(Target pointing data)
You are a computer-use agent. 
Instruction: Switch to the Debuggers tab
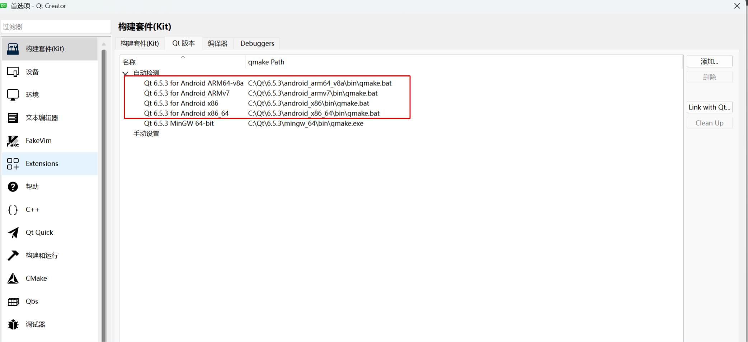257,43
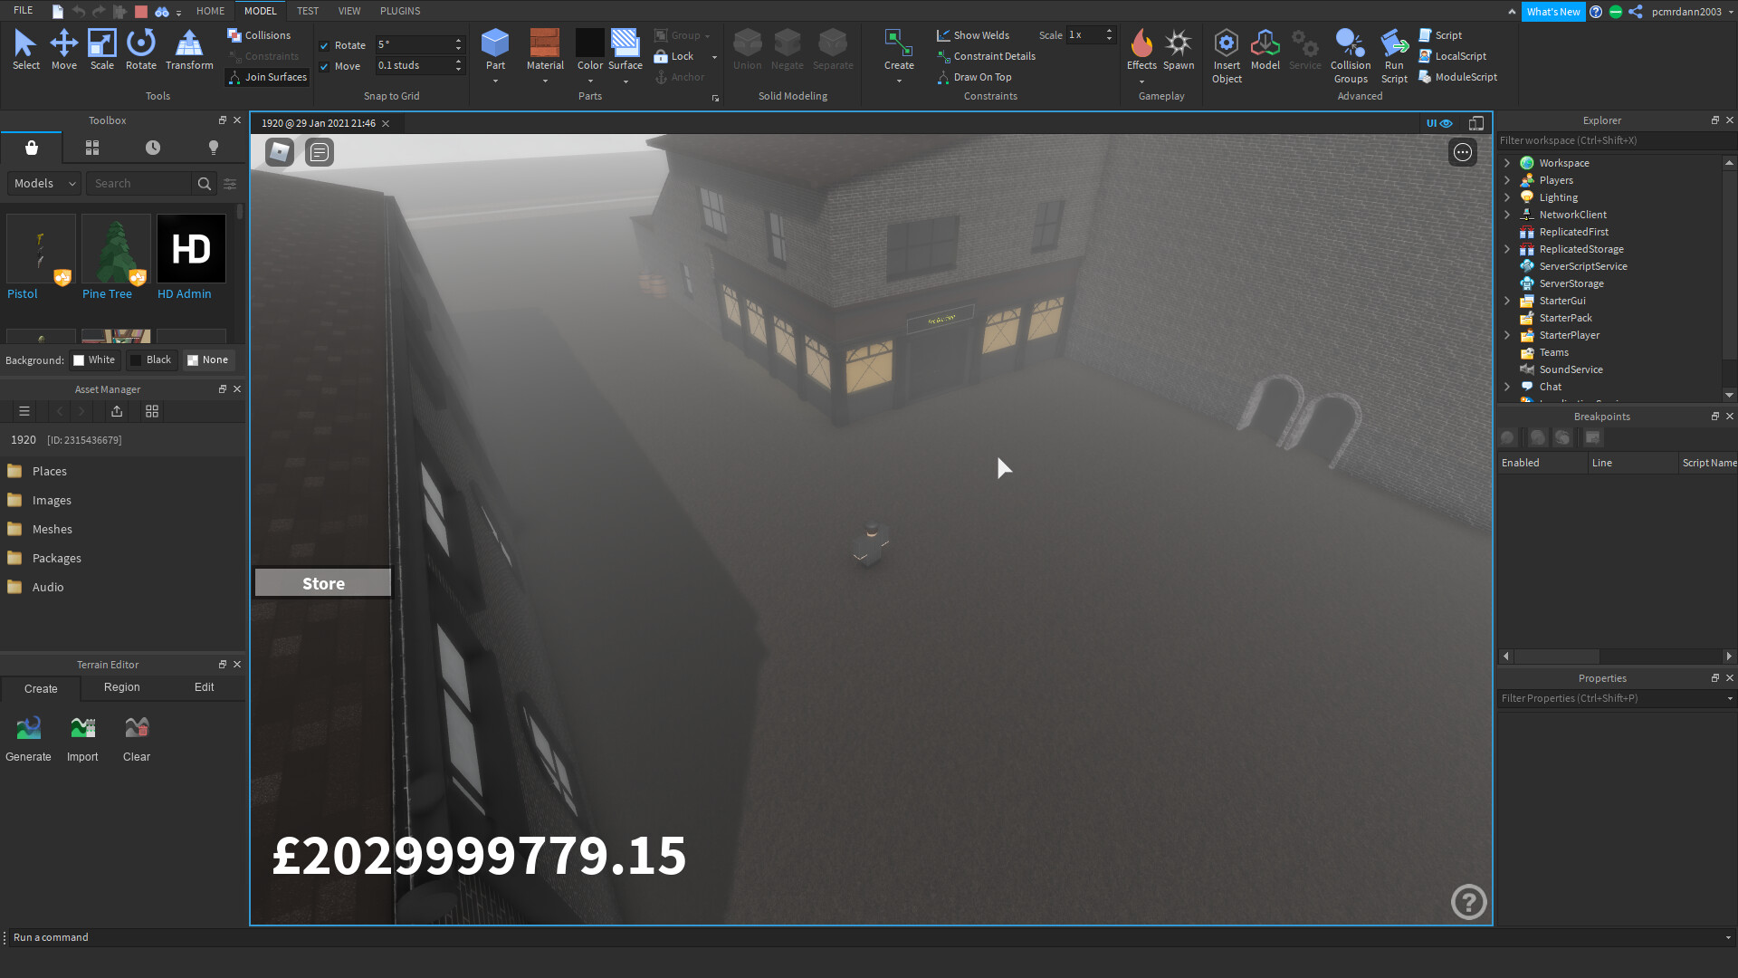Select the Black background swatch
Viewport: 1738px width, 978px height.
[150, 360]
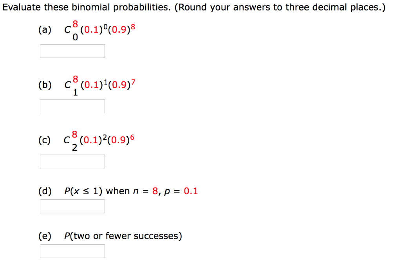Select the text P(x ≤ 1) in part (d)
The height and width of the screenshot is (267, 401).
(84, 191)
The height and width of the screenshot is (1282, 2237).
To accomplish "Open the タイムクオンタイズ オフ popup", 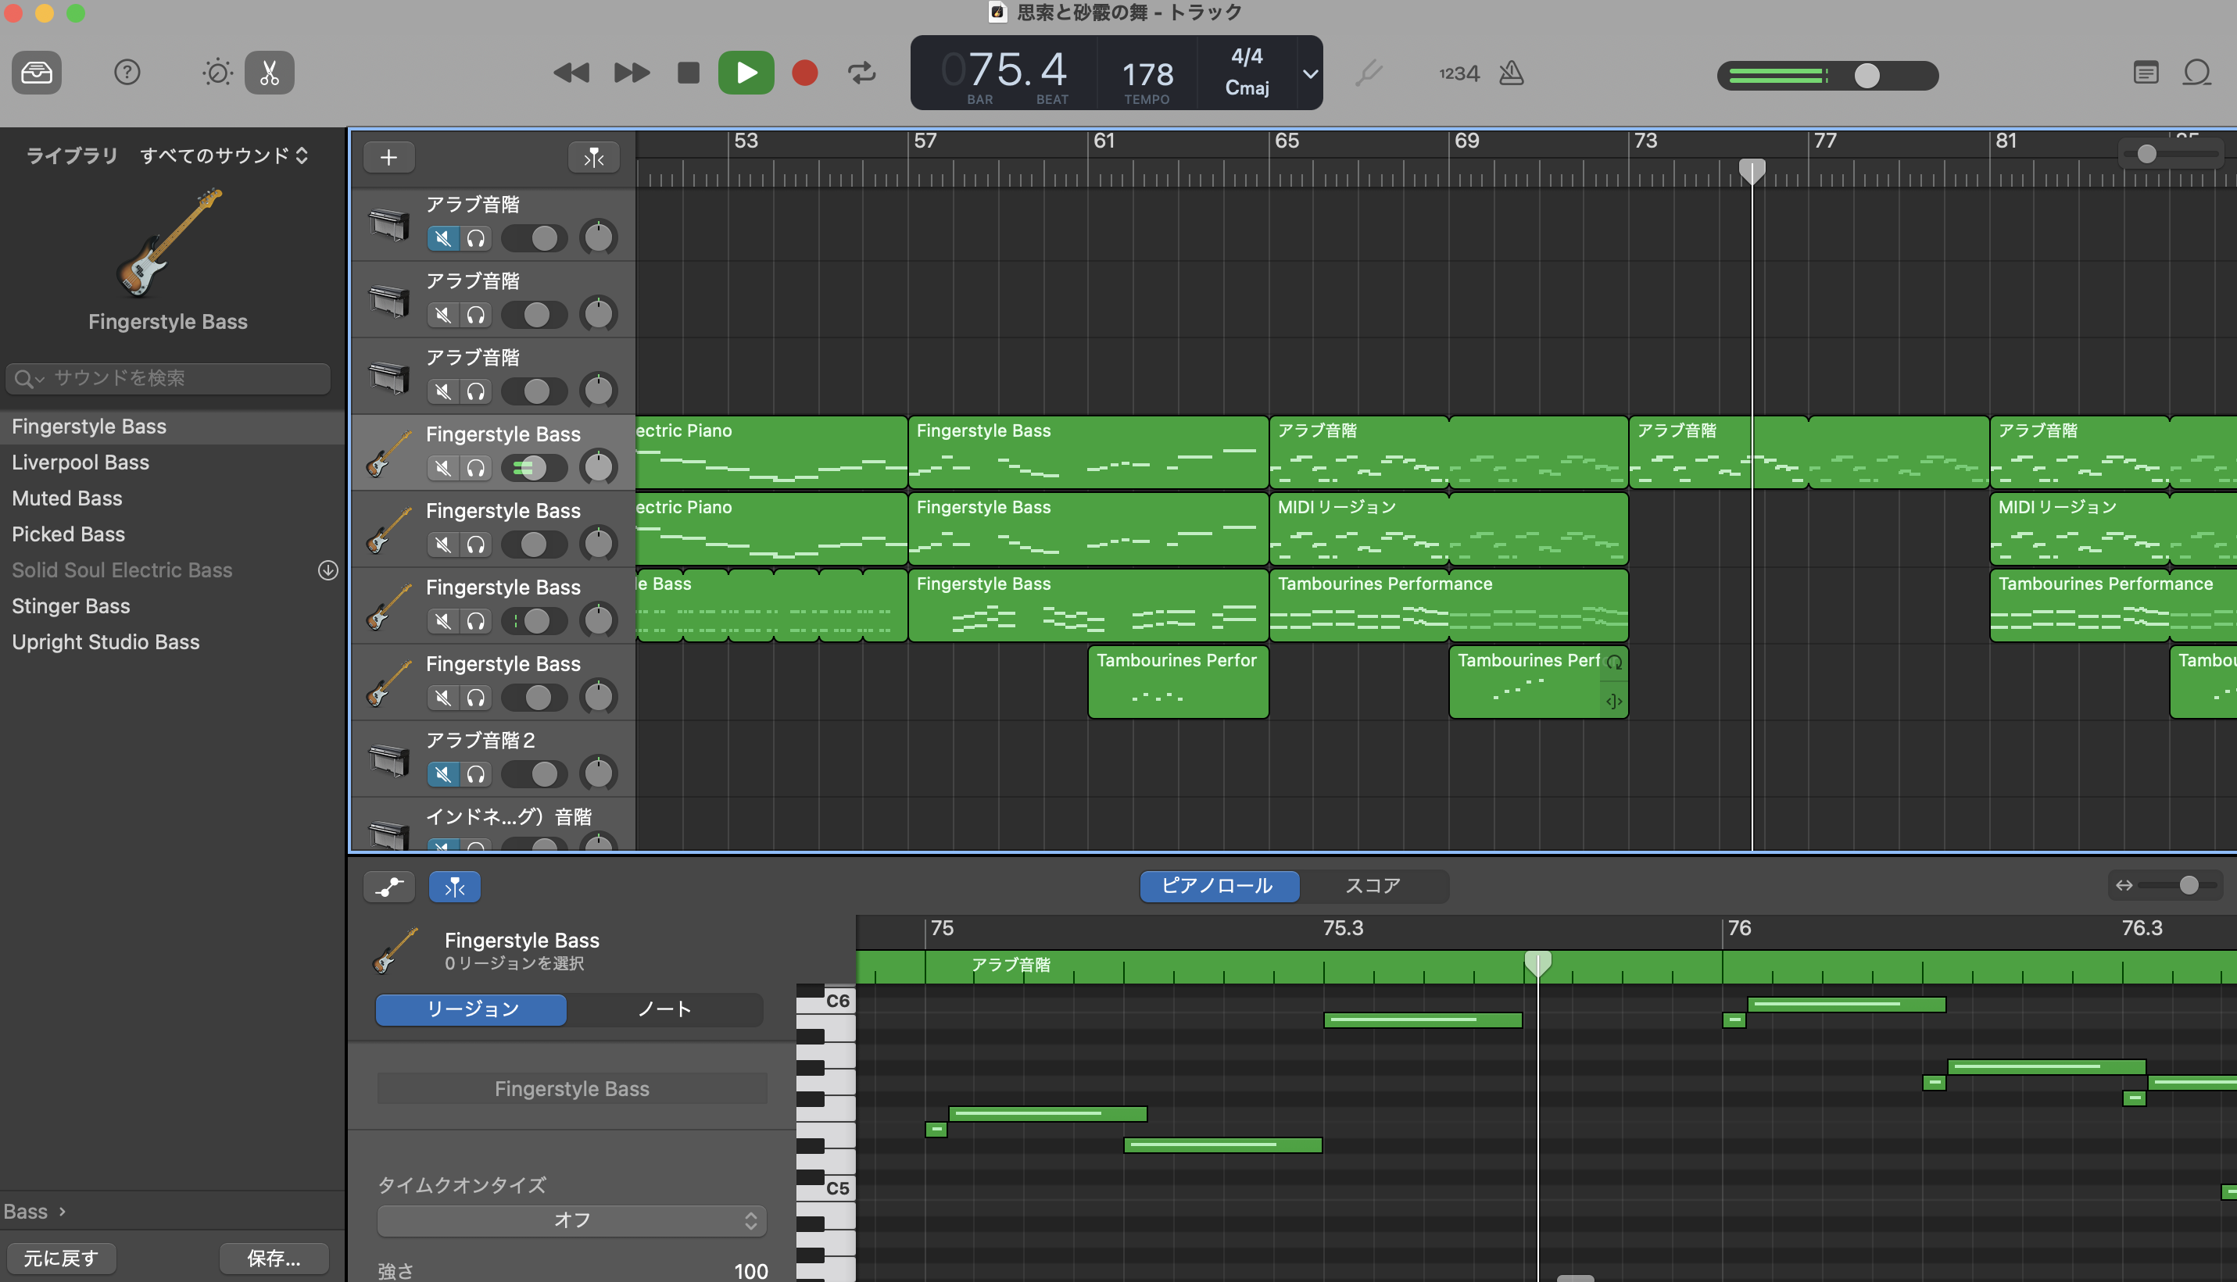I will [x=572, y=1220].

__Task requirements__. Count the lines of the material above that contain the string "height", treating uppercase and lowercase letters as distinct. Reply with the number alone.

__Final result__. 3